Many Republicans have been talking up Gov. Ron DeSantis (R-Fla.) for president. He is clearly the head of the seven dwarfs in the polls (or is it 17) trying to take down former President Donald Trump. DeSantis has a lot going for him. He is a great chief executive. He knows how to execute policies that strike at the heart of critical problems. He got COVID-19 right. His state is booming.
But the fact that he is so far behind Donald Trump in the polls goes to the heart of the question both Kissinger and Nixon are asking in their books. What makes a person a leader? Trump is clearly a leader who upended so many preconceived failed notions that doomed the Republican Party to perpetual minority status. He did that at a tremendous cost to his family and his reputation.
Leadership is not based on brains, good looks, or resumes. The political establishment of the United States is full of mediocrities, insiders, and back-scratching political hacks who call themselves leaders, Sunday morning “Meet the Press” material. Most campaigns are waged by two such choices — one from each opposing political party.

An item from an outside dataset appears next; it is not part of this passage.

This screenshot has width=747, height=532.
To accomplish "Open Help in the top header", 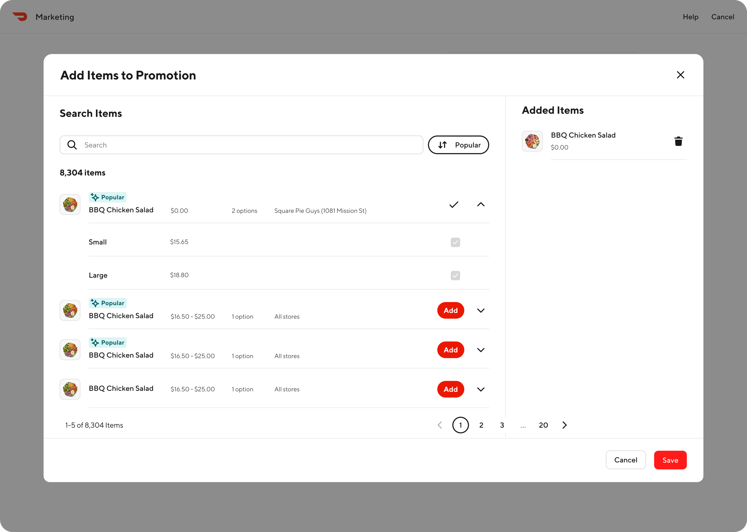I will coord(690,17).
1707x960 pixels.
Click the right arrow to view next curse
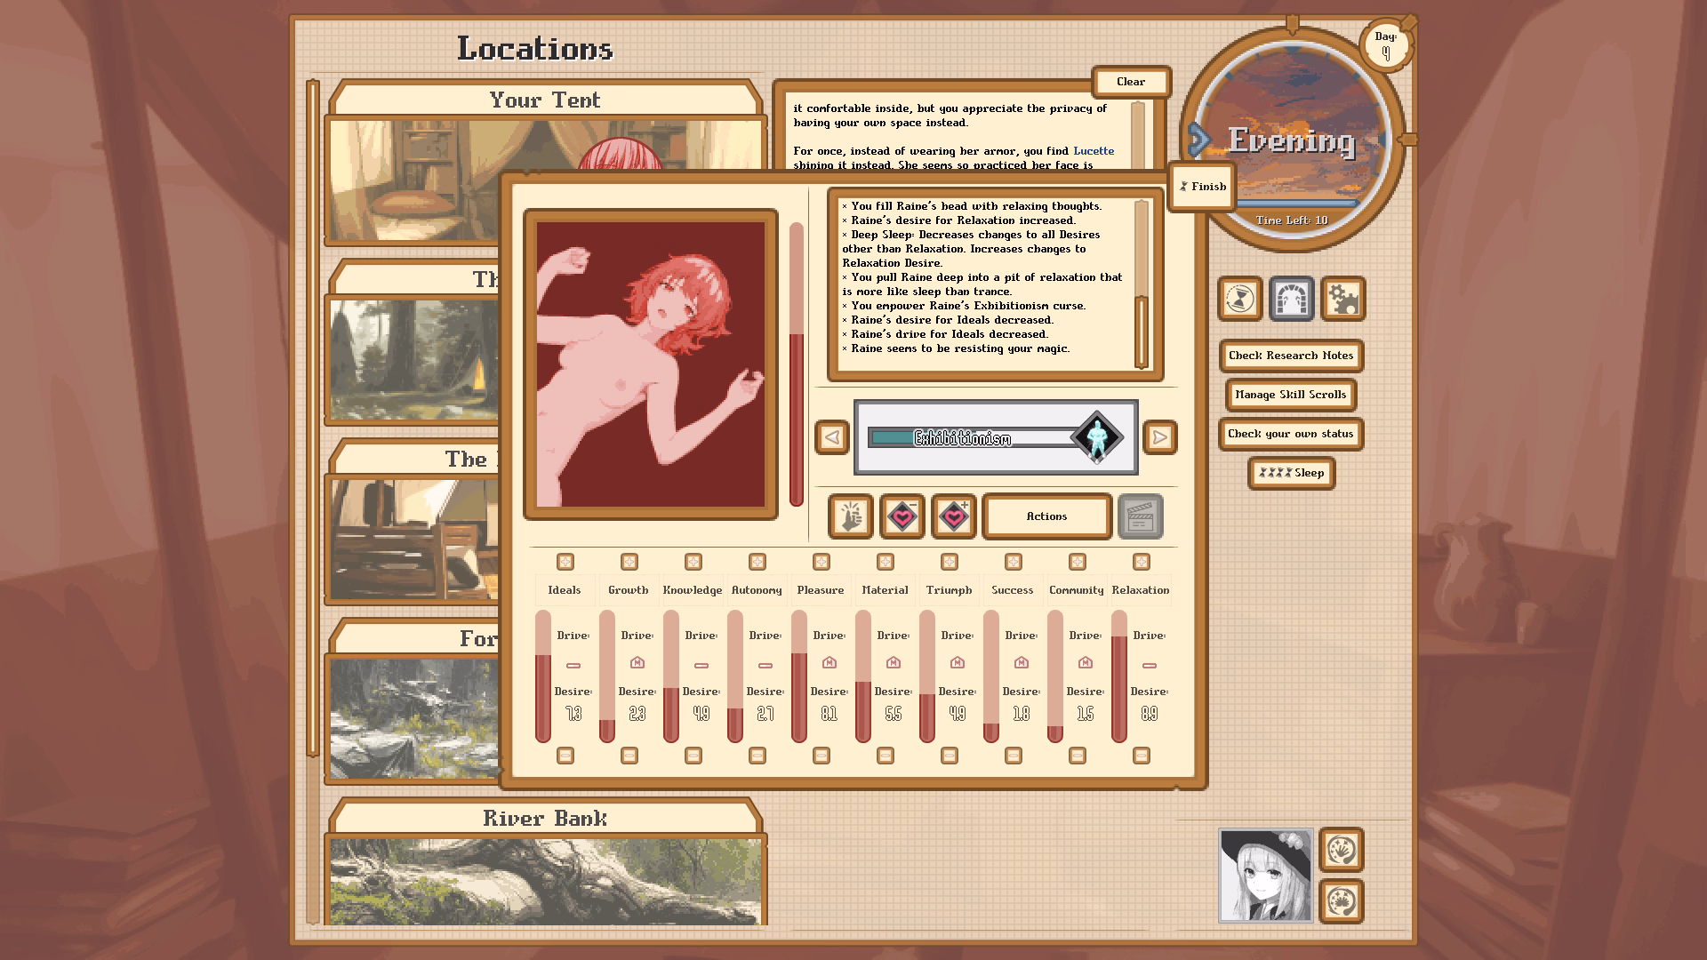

It is no surprise that Nixon spotted leadership qualities in Trump after Pat Nixon saw him on TV in the 1980s. He wrote him a letter saying that he could go far if he chose to go into politics. Say what you will about Nixon; he had a great eye for young talent. And always ready for a fight, he wrote to Trump in 1990, “I know nothing about the intricacies of your business enterprises, but the massive media attack on you puts me in your corner!”
Whatever leadership is, Trump has it. That is a plain political fact. If DeSantis is to be competitive in the Republican Party and Robert F. Kennedy, Jr. in the Democrat Party, they need more than good policy ideas. They need to convince voters they are leaders.
Related: Henry Kissinger: What We Need Most on President Reagan’s 112th Birthday
Big-picture leadership comes from something subjective: a lived experience that comes forward in the way leaders instinctively act. Something in the personal experience that shapes and drives them is needed to attract others, even if the leader never mentions it. It is something more than the finely honed “personal story” politicians love so much. Being born in a log cabin is not enough to make you a Lincoln.
This raises the question, is leadership something you develop, painting by numbers, or by study, or is it an art form you are born with? Obviously, leadership is not confined to people who have good policies or are good people. In the opening of his book Kissinger asks the basic question every voter has to answer every four years:
Do individuals matter in history? A contemporary of Caesar or Mohammed, Luther or Gandhi, Churchill or FDR would hardly think of posing such a question. These pages deal with leaders who, in the unending contest between the willed and the inevitable, understood that what seems inevitable becomes so by human agency. They mattered because they transcended the circumstances they inherited and thereby carried their societies to the frontiers of the possible.
Currently, America has an absentee president and a leadership vacuum. We are adrift. Who in the 2024 crop of candidates is up to providing the great leadership the country is lacking right now?